2. 126 note 10. Robert Brawer makes the very useful distinction between the three liturgical plays which follow the Sermon very closely and two more complex works (the Benediktbeuern Christmas play and Adam) in each of which ‘the structure is only superficially like that in the independent sermon and liturgical plays; the new shape of the prophetic recital is intimately related to the way the over-all action of the play is framed and to the way individual incidents are developed’: ‘Form and Function’ 104. He goes so far as to call them ‘two dramatic traditions.’

3. Jeremiah's text in the Sermon comes from Baruch 3.36–38; I quote from Young's text in ‘Ordo Prophetarum’ (p. 5): ‘Hic est, inquit, Deus noster, et non estimabitur alius absque illo qui inuenit omnem viam scientie et dedit eam Iacob puero suo et Israel dilecto suo. Post hec in terris uisus est, et cum hominibus conuersatus.’ In modern editions of Baruch the last two verbs have a feminine subject, namely, scientia. Verse 38 is given a distinctly Resurrectional exegesis by Honorius, Gemma animae 3.108 (PL 172.671).

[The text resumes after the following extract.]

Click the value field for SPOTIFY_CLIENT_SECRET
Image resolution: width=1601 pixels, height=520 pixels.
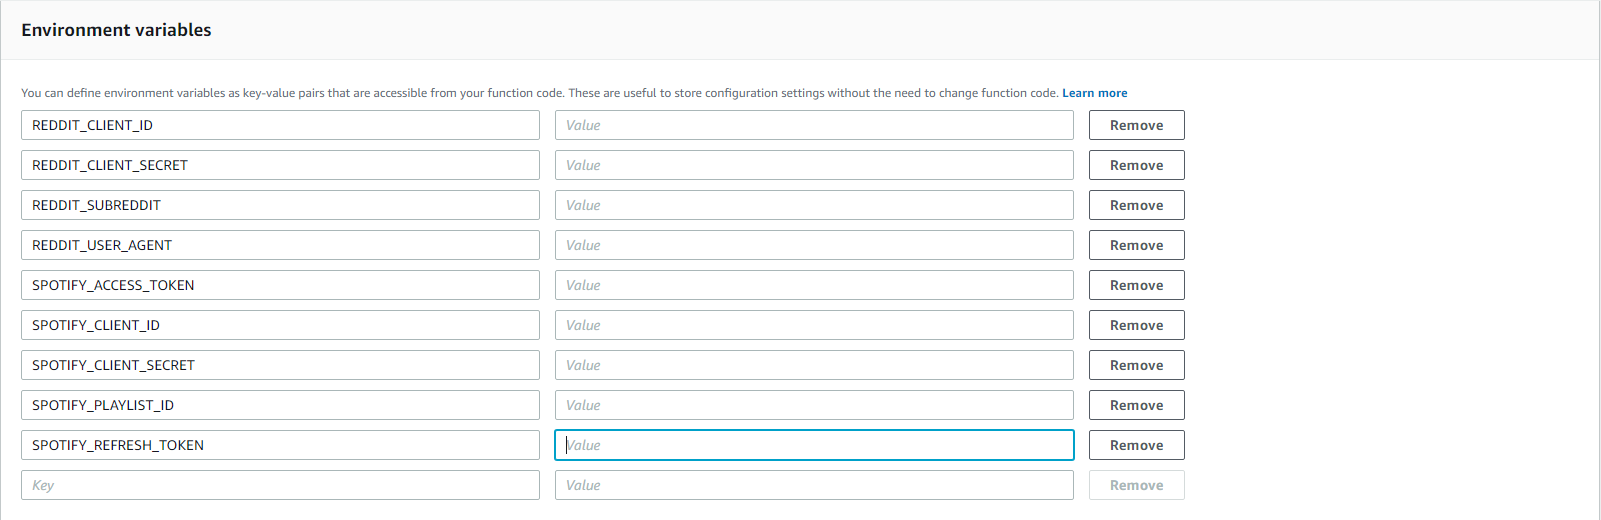pos(814,365)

4. See Muir , Liturgy 98–100.

5. Adam would not be an unsatisfactory means of catechizing those preparing for Easter Baptism. Ordo L directs that such catechesis take place specifically during the Vigil lections: ‘Interim autem dum lectiones leguntur, presbiteri catecizent infantes qui non sunt catecizati et praeparent ad baptizandum’ (Andrieu, Ordines 5.275–76). Furthermore, the questions addressed to those requesting Baptism correspond quite strikingly with the range of topics treated in Adam — even to the point of excluding any mention of Jesus’ Resurrection: ‘Abrenuntias Satanae? … Et omnibus operibus eius? … Et omnibus pompis eius? … Credis in Deum patrem omnipotentem, creatorem caeli et terrae? … Credis et in Iesum Christum filium eius unicum dominum nostrum, natum et passum ? …’ (Andrieu, Ordines 5.283).